And while it's impossible to declare one leafy green the queen of all others—each has its own texture and flavor profile, plus healthy perks—there are certain scenarios where one leaps ahead. So, what is a leafy-green lover to do? “My best advice is to rotate and have variety in your diet, so you can enjoy all of their benefits,” says Davis.
Keep reading to see which green you should reach for if you need an energy boost, to detox, and more.
Best for eye-health
Kale blows past other leafy greens when it comes to lutein, a potent antioxidant that's been shown to protect eyesight. Many people don’t get ample amounts of this necessary nutrient in their diet, which is alarming because the human body doesn't produce enough on its own to keep retina cells healthy. Research shows that consuming 10 mg of lutein a day can help prevent cataracts and age-related macular degeneration. Just one cup of cooked kale contains 23.8 mg of lutein.
Bonus: Kale belongs in the cruciferous vegetable family (along with bok choy, cabbage, and broccoli). These veggies contain the phytonutrient kaempferol, which research suggests may have cancer-fighting properties.

• [Record extracts]:
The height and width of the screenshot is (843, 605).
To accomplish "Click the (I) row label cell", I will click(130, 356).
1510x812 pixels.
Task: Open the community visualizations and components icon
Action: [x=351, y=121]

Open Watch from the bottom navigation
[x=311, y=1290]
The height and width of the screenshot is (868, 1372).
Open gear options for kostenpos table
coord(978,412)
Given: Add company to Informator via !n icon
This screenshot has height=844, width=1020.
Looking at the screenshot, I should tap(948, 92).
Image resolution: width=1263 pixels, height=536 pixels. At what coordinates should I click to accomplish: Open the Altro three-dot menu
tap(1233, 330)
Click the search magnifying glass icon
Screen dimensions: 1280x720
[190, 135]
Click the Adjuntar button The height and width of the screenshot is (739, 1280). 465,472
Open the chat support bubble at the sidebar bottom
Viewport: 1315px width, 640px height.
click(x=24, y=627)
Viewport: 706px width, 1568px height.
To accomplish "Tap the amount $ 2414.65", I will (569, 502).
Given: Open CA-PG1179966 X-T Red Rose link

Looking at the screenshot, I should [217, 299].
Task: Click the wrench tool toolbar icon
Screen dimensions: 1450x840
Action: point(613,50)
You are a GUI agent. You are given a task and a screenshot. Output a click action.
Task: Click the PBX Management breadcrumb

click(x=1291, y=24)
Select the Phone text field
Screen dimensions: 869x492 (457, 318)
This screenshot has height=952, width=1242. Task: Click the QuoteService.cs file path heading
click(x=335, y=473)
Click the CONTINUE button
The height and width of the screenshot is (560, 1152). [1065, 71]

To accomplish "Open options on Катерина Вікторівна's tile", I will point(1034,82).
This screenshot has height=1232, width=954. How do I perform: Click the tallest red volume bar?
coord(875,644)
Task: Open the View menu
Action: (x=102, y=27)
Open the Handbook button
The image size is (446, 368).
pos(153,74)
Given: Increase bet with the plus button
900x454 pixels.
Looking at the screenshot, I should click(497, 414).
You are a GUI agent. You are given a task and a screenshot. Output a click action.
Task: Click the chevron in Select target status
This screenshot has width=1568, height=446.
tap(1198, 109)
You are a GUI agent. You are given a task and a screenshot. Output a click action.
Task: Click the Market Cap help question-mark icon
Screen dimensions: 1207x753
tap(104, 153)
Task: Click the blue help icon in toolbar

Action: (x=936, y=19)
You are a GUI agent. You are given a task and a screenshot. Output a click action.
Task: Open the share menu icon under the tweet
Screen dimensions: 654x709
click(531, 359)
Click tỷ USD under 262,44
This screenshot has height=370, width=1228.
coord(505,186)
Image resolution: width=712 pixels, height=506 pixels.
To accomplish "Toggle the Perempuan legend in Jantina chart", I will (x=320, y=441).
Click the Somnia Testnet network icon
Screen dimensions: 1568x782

• [Required tasks]:
a) Retype part of the leafy greens text: begin at the words "Keep reading to" and stop after the words "have cancer-fighting properties.".
b) In the leafy greens text, how much lutein does one cup of cooked kale contain?
You can leave the rows aside.

• [Outputs in order]:
a)
Keep reading to see which green you should reach for if you need an energy boost, to detox, and more.
Best for eye-health
Kale blows past other leafy greens when it comes to lutein, a potent antioxidant that's been shown to protect eyesight. Many people don’t get ample amounts of this necessary nutrient in their diet, which is alarming because the human body doesn't produce enough on its own to keep retina cells healthy. Research shows that consuming 10 mg of lutein a day can help prevent cataracts and age-related macular degeneration. Just one cup of cooked kale contains 23.8 mg of lutein.
Bonus: Kale belongs in the cruciferous vegetable family (along with bok choy, cabbage, and broccoli). These veggies contain the phytonutrient kaempferol, which research suggests may have cancer-fighting properties.

b) 23.8 mg